## Directive
Copy each of the following items line for line, with no changes.

## Dataset rows
********************
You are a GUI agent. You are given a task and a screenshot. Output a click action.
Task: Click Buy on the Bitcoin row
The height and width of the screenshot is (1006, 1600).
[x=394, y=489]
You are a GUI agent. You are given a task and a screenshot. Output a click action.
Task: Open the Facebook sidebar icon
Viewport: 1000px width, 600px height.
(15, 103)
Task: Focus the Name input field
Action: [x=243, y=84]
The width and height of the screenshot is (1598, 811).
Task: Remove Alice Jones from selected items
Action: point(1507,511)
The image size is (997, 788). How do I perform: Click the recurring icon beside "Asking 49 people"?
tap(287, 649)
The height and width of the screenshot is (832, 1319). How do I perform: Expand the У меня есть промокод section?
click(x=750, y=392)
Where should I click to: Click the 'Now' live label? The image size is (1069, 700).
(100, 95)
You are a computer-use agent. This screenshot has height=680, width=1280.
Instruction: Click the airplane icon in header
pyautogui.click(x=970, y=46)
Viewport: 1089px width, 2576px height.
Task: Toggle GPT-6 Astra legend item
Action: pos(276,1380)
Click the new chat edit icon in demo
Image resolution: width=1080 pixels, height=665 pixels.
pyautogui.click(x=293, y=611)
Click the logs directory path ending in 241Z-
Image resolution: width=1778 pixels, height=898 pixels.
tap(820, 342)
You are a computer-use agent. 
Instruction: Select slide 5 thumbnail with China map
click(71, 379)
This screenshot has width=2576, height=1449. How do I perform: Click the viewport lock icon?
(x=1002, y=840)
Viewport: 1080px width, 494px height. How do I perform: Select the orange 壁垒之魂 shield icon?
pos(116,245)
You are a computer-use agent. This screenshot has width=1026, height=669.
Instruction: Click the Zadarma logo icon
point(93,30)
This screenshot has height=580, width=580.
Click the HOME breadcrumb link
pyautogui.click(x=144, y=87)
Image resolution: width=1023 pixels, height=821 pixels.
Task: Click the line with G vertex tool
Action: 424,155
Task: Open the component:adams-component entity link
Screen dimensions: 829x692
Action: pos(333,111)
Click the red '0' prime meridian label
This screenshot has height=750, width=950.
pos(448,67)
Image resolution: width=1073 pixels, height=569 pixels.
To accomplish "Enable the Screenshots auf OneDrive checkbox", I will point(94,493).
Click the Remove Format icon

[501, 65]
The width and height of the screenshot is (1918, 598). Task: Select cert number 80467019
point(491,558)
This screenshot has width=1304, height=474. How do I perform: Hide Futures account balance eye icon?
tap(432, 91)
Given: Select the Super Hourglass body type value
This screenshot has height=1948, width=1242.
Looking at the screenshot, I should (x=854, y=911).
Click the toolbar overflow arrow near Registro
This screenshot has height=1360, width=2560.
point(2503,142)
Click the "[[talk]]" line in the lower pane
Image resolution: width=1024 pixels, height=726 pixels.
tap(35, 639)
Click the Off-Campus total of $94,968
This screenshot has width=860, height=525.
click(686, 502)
********************
## Task solution
You are a GUI agent. You are given a task and a screenshot. Output a click action.
Task: Click Buy on the Bitcoin row
The height and width of the screenshot is (1006, 1600).
[x=394, y=489]
You are a GUI agent. You are given a task and a screenshot. Output a click action.
Task: Open the Facebook sidebar icon
Viewport: 1000px width, 600px height.
(15, 103)
Task: Focus the Name input field
Action: [x=243, y=84]
The width and height of the screenshot is (1598, 811).
Task: Remove Alice Jones from selected items
Action: point(1507,511)
The image size is (997, 788). How do I perform: Click the recurring icon beside "Asking 49 people"?
tap(287, 649)
The height and width of the screenshot is (832, 1319). How do I perform: Expand the У меня есть промокод section?
click(x=750, y=392)
Where should I click to: Click the 'Now' live label? The image size is (1069, 700).
(100, 95)
You are a computer-use agent. This screenshot has height=680, width=1280.
Instruction: Click the airplane icon in header
pyautogui.click(x=970, y=46)
Viewport: 1089px width, 2576px height.
Task: Toggle GPT-6 Astra legend item
Action: pos(276,1380)
Click the new chat edit icon in demo
Image resolution: width=1080 pixels, height=665 pixels.
pyautogui.click(x=293, y=611)
Click the logs directory path ending in 241Z-
Image resolution: width=1778 pixels, height=898 pixels.
tap(820, 342)
You are a computer-use agent. 
Instruction: Select slide 5 thumbnail with China map
click(71, 379)
This screenshot has width=2576, height=1449. How do I perform: Click the viewport lock icon?
(x=1002, y=840)
Viewport: 1080px width, 494px height. How do I perform: Select the orange 壁垒之魂 shield icon?
pos(116,245)
You are a computer-use agent. This screenshot has width=1026, height=669.
Instruction: Click the Zadarma logo icon
point(93,30)
This screenshot has height=580, width=580.
Click the HOME breadcrumb link
pyautogui.click(x=144, y=87)
Image resolution: width=1023 pixels, height=821 pixels.
Task: Click the line with G vertex tool
Action: 424,155
Task: Open the component:adams-component entity link
Screen dimensions: 829x692
Action: pos(333,111)
Click the red '0' prime meridian label
This screenshot has height=750, width=950.
pos(448,67)
Image resolution: width=1073 pixels, height=569 pixels.
To accomplish "Enable the Screenshots auf OneDrive checkbox", I will point(94,493).
Click the Remove Format icon

[501, 65]
The width and height of the screenshot is (1918, 598). Task: Select cert number 80467019
point(491,558)
This screenshot has width=1304, height=474. How do I perform: Hide Futures account balance eye icon?
tap(432, 91)
Given: Select the Super Hourglass body type value
This screenshot has height=1948, width=1242.
Looking at the screenshot, I should (x=854, y=911).
Click the toolbar overflow arrow near Registro
This screenshot has height=1360, width=2560.
point(2503,142)
Click the "[[talk]]" line in the lower pane
Image resolution: width=1024 pixels, height=726 pixels.
tap(35, 639)
Click the Off-Campus total of $94,968
This screenshot has width=860, height=525.
click(686, 502)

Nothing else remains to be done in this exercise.